Concerning claims 4 to 5, 11 to 12, and 18, Zhou et al. discloses that LEFT-ARC(l) adds an arc with label l between the top two trees on the stack (s1←s0), and removes s1 from the stack; RIGHT-ARC(l) adds an arc with label l between the top two trees on the stack (s1→s0), and removes s0 from the stack (§2.1 Arc-standard Parsing: Page 1214); here, LEFT-ARC(l) is “the first update operation” that removes s1 from the stack, where removing s1 from the stack is equivalent to “shifting a second-place word in two indicated words to be processed out of the set of words to be processed, to update the set of words to be processed”; that is, s0 is a first-place word, and s1 is “a second-place word”; similarly, RIGHT-ARC(l) adds an arc with label l between the top two trees on the stack (s1→s0), and removes s0 from the stack (§2.1 Arc-standard Parsing: Page 1214); here, RIGHT-ARC(l) is “the second update operation” that removes s0 from the stack, where removing s0 from the stack is equivalent to “shifting a first-place word in the two indicated words to be processed out of the set of words to be processed”; that is, s0 is “a first-place word” that is shifted out of the stack.   
Concerning claims 6, 13, and 19, Zhou et al. discloses that SHIFT: moves the front word wj from the queue into the stack (§2.1 Arc-standard Parsing: Page 1214); that is, SHIFT is an operation that takes a front word wj from the queue, which is “a new word to be processed in the set of words to be processed” after shifting out a word from operations of LEFT-ARC(l) and RIGHT-ARC(l).  
Concerning claim 10, Zhou et al. discloses that the goal is to find the highest-scored action sequence globally: y = arg max score(y’) for y’ an element of GEN(x) (Equation (1)), where GEN(x) denotes all possible action sequences on x; a score of an action sequence y is: score(y)=Σaₑy θ • Φ(a), where the score of an action sequence is the linear sum of the scores of each action (§2.2 Global Learning and Beam Search: Page 1214: Equations (1) and (2)); here, determining scores of action sequences is “obtain the confidence levels, each corresponding to a respective one of the plurality of preset set update operations”; finding the highest-scored action sequence globally: y = arg max score(y’) for y’ₑGEN(x) (Equation (1)) is “taking a preset update operation with a highest one of the confidence levels as the target set update operation.”
Concerning claim 15, Zhou et al. discloses that the goal is to find the highest-scored action sequence globally: y = arg max score(y’) for y’ an element of GEN(x) (Equation (1)), where GEN(x) denotes all possible action sequences on x; a score of an action sequence y is: score(y)=Σaₑy θ • Φ(a), where the score of an action sequence is the linear sum of the scores of each action (§2.2 Global Learning and Beam Search: Page 1214: Equations (1) and (2)); here, finding a highest-scoring action sequence globally is equivalent to “select an optimal dependency parsing result for the semantic recognition from the plurality of possible dependency parsing results”; implicitly, this provides “improving the accuracy of the semantic recognition.”

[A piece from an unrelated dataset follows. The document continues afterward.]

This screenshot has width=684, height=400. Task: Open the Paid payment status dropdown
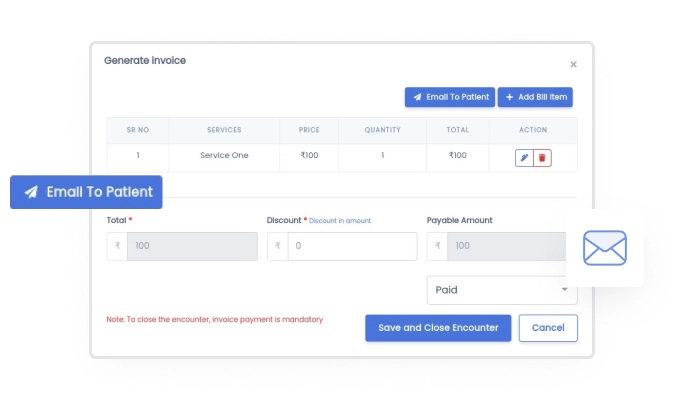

Claims 2 to 3, 9, and 17 are rejected under 35 U.S.C. 103 as being unpatentable over Zhou et al. (“A Neural Probabilistic Structured-Predication Model for Transition-Based Dependency Parsing”) in view of Buchholz (U.S. Patent Publication 2007/0016398) as applied to claims 1, 8, and 16 above, and further in view of Zhang et al. (“Transition-based Dependency Parsing with Rich Non-local Features”).
Concerning claims 2, 9, and 17, Zhou et al. does not clearly disclose the limitation of “wherein the first word includes a preset number of words following the word to be processed in the plurality of words, and the second word is a word that has been determined to have a dependency relationship with the word to be processed in the plurality of words.”  That is, Zhou et al. does not clearly disclose “a preset number of words following the word to be processed”, but only appears to process two words at any one time.  Still, Zhou et al. discloses a plurality of feature templates in Table 1.  (§2.3.2 Features: Page 1215: Table 1)  Generally, Zhang et al. teaches transition-based dependency parsers with richer feature sets that can improve an accuracy of the parsers.  (Abstract)  A transition-based parsing algorithm performs actions of Shift, which removes the front of the queue and pushes it onto the top of the stack, Reduce, which pops the top item off the stack, LeftArc, which pops the top item off the stack, and adds it as a modifier to the front of the queue, and RightArc, which removes the front of the queue, pushes it onto the stack and adds it as a modifier to the top of the stack.  (§2 The Transition-based Parsing Algorithm: Page 189)  N is a queue of incoming words, and A is the set of dependency arcs that have been built.  Specifically, baseline features include single word features, features from word pairs, and features from three words, where w is a word and p is a part-of-speech tag.  (§3 Feature Templates: Page 189: Table 1)  The head, left/rightmost modifiers of S0 and the leftmost modifier of N0 have been used by most arc-eager transition-based parsers, where S0 is the top of the stack and N0, N1, and N2 are the front items from the queue.  Zhang et al., then, teaches features that include “a preset number of words following the word to be processed”, where the preset number can be from 1 to 3.  It would have been obvious to one having ordinary skill in the art to provide a preset number of words following the word to be processed as taught by Zhang et al. in a probabilistic model of transition-based dependency parsing of Zhou et al. for a purpose of improving an accuracy of parsers by considering richer feature sets.  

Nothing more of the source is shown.